- The paper introduces DDPP, a method that reframes steering MDMs as Bayesian posterior inference for controlled output generation.
- It proposes three efficient DDPP variants (DDPP-IS, DDPP-LB, DDPP-KL) that optimize model alignment without costly forward simulation.
- Empirical results across image, text, and protein domains validate DDPP’s scalability and competitiveness for discrete data tasks.
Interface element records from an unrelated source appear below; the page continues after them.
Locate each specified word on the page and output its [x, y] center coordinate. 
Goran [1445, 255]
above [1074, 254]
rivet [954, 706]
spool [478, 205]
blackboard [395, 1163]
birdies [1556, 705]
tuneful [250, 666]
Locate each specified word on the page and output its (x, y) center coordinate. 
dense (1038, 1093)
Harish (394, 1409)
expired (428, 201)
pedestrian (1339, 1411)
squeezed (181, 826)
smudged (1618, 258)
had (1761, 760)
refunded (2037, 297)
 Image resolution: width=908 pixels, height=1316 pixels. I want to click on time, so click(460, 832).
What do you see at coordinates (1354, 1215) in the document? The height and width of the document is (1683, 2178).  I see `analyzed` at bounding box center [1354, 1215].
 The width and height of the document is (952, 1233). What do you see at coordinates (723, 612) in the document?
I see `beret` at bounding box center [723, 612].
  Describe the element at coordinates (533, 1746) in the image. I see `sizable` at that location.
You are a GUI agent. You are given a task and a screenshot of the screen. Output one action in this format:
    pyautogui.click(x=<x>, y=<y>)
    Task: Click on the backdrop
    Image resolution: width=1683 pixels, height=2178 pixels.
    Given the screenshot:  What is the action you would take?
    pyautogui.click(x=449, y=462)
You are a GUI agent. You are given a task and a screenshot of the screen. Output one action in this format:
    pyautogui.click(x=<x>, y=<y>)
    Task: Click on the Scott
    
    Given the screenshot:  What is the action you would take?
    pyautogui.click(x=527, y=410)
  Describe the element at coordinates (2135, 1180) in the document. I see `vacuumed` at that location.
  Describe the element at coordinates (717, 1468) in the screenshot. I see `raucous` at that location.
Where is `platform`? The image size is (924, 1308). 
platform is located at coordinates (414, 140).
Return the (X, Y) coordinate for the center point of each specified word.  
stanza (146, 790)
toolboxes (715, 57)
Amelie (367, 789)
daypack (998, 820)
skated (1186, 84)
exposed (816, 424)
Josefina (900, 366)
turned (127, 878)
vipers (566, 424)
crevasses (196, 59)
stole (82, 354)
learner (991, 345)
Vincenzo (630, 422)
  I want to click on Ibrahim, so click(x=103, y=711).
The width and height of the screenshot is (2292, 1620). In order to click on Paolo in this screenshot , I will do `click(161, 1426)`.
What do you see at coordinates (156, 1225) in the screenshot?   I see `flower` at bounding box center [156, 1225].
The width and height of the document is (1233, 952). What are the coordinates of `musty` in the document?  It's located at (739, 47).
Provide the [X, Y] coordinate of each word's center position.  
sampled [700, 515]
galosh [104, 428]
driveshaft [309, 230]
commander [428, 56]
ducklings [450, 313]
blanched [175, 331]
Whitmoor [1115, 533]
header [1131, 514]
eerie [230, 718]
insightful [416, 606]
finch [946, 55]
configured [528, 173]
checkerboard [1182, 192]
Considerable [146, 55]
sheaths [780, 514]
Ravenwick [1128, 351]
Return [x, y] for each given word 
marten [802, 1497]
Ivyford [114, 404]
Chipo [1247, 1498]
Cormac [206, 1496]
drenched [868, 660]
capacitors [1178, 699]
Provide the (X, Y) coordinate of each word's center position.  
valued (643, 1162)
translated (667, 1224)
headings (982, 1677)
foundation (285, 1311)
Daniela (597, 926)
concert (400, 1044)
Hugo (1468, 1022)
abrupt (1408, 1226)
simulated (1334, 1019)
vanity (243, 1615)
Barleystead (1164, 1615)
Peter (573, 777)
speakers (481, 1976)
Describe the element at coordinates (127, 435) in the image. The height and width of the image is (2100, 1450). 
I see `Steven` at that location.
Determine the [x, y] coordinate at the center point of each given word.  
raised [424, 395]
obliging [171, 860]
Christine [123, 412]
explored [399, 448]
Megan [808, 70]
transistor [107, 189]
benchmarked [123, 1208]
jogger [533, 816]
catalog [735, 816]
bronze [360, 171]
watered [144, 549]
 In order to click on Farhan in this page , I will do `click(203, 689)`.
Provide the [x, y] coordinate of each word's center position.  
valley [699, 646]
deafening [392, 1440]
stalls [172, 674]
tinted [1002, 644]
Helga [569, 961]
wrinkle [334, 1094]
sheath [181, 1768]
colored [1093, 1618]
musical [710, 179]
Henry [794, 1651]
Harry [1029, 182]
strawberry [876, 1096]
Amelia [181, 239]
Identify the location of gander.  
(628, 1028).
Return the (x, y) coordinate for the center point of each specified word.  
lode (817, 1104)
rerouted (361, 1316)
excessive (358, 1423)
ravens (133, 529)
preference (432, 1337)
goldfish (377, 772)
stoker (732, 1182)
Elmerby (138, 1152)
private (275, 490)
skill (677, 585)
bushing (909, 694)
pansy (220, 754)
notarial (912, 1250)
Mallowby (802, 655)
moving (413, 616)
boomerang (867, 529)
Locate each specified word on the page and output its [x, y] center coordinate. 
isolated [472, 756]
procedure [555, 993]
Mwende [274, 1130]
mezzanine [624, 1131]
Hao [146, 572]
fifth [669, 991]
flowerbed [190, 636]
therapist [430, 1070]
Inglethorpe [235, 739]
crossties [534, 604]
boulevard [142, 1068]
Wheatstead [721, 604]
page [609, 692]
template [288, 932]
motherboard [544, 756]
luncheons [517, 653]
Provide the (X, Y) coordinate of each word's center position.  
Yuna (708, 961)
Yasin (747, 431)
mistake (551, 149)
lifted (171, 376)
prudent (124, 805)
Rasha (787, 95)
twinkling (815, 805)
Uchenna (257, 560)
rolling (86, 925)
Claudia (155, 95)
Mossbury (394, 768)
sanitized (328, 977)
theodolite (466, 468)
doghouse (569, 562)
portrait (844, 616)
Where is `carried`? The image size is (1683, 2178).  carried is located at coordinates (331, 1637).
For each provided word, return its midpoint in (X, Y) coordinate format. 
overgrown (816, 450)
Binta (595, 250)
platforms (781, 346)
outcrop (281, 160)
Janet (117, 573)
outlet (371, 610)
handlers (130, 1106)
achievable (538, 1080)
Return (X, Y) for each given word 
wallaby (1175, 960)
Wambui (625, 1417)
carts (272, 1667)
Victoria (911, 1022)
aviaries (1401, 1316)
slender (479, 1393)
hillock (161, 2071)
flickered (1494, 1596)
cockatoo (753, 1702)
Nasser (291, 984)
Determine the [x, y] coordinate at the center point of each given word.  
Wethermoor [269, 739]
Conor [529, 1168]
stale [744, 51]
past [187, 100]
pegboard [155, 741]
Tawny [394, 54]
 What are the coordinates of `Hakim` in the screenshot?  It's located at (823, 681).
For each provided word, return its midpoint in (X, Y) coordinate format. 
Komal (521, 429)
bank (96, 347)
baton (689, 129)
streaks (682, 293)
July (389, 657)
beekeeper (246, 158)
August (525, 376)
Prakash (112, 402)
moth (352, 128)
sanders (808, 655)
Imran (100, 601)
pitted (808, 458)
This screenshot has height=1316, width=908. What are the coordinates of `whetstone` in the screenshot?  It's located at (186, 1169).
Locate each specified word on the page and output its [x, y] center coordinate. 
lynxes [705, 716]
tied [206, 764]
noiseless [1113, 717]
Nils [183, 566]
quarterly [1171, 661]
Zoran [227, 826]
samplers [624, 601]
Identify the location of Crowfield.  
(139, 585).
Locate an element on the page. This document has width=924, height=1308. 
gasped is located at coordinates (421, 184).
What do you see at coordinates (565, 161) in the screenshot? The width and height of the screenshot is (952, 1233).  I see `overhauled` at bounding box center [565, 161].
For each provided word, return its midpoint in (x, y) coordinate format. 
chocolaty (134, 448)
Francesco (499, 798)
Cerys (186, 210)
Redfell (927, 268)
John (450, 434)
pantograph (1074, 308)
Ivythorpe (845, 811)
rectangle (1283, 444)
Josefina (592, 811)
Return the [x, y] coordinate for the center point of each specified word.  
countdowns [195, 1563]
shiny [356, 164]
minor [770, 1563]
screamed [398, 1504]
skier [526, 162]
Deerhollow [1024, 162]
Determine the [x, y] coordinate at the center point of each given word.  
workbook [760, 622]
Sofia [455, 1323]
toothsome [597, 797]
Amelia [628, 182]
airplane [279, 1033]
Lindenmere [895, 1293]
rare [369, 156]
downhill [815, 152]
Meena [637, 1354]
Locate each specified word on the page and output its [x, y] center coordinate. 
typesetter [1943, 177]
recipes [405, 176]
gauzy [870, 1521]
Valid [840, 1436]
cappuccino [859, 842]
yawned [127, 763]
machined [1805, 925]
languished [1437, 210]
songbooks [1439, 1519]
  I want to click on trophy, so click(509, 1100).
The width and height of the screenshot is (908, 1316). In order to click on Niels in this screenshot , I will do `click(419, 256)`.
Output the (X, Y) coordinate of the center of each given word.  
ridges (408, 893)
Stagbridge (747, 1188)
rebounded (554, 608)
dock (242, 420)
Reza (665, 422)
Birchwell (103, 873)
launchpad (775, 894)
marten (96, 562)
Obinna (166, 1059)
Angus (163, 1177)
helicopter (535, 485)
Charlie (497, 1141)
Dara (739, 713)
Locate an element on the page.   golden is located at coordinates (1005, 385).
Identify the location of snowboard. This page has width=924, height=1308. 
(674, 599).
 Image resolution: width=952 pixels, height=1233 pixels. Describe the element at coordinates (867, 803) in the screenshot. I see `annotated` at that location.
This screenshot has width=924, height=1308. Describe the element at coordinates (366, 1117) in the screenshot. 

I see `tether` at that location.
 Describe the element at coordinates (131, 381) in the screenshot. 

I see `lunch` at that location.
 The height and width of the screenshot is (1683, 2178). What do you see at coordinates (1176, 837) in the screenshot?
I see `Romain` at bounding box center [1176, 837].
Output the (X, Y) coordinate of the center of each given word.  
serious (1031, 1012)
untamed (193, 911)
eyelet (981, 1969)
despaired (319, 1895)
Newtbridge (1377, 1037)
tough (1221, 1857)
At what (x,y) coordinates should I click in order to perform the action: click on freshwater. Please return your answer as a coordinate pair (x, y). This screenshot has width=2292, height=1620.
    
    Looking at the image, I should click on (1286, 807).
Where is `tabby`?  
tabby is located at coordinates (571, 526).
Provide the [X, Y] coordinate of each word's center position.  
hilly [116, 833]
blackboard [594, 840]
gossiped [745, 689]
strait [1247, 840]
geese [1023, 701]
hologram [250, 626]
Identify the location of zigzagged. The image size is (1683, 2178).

Discrete Denoising Posterior Prediction: Steering Masked Diffusion Models
The paper addresses the challenge of steering Masked Diffusion Models (MDMs) for discrete data generation, proposing a novel framework called Discrete Denoising Posterior Prediction (DDPP). This approach reframes the task of controlling MDM outputs as a probabilistic inference problem, where the goal is to sample from a Bayesian posterior distribution informed by pre-trained MDMs and specified reward models.
Background and Motivation
MDMs have emerged as a promising alternative to autoregressive models for discrete generative tasks, offering non-sequential data processing advantages. The ability to steer these models to meet specific objectives, such as RLHF scenarios, is crucial for practical applications. Traditional methods leveraging RLHF face challenges with MDMs as these models lack straightforward likelihood computations.
Methodology
The authors introduce DDPP, a framework that transforms the steering of MDMs into a task of sampling from a Bayesian posterior. The posterior is defined by the product of a pre-trained MDM's distribution and a reward model. This paper details a discrete denoising approach that leverages the structure of MDMs to approximate the posterior without engaging in expensive forward simulations.
Key Contributions
- Discrete Denoising Posterior Prediction (DDPP): The framework is structured to exploit the denoising capabilities of MDMs, aligning the model to a target Bayesian posterior. It establishes simplified objectives that are simulation-free, enabling scalable fine-tuning using non-differentiable rewards.
- DDPP Variants: Three strategies—DDPP-IS, DDPP-LB, and DDPP-KL—are proposed to estimate the partition function and optimize model alignment under different conditions, balancing computational efficiency and reward differentiation needs.
- Empirical Validation: The framework's effectiveness is demonstrated across diverse domains, including class-conditional image generation, LLMing for polarity, and protein sequence diversification, achieving competitive performance.
Theoretical Implications
The authors cast the steering task as an amortized sampler learning problem for Bayesian posteriors. This perspective aligns with classical RLHF techniques but extends their applicability to discrete diffusion models. They present a systematic approach to finetuning large MDMs, highlighting the importance of efficient partition function estimation.
Practical Implications
The approach opens new avenues for developing controlled generative models that can adhere to predefined specifications, optimizing tasks ranging from safe language generation to protein design. This work suggests that MDMs can be effectively utilized in domains that require non-sequential data modeling, thereby broadening their application scope.
Conclusion and Future Directions
The paper lays foundational work in the direct steering of MDMs via a structured posterior prediction approach. Future research could explore scaling this framework to larger models and further optimize DDPP strategies for different reward settings. Additionally, the exploration of more sophisticated inference techniques for improved sample quality and fidelity remains an open area.
The paper provides a comprehensive pathway for achieving steerable generative models, with theoretical and empirical insights significantly contributing to the domain of discrete data modeling.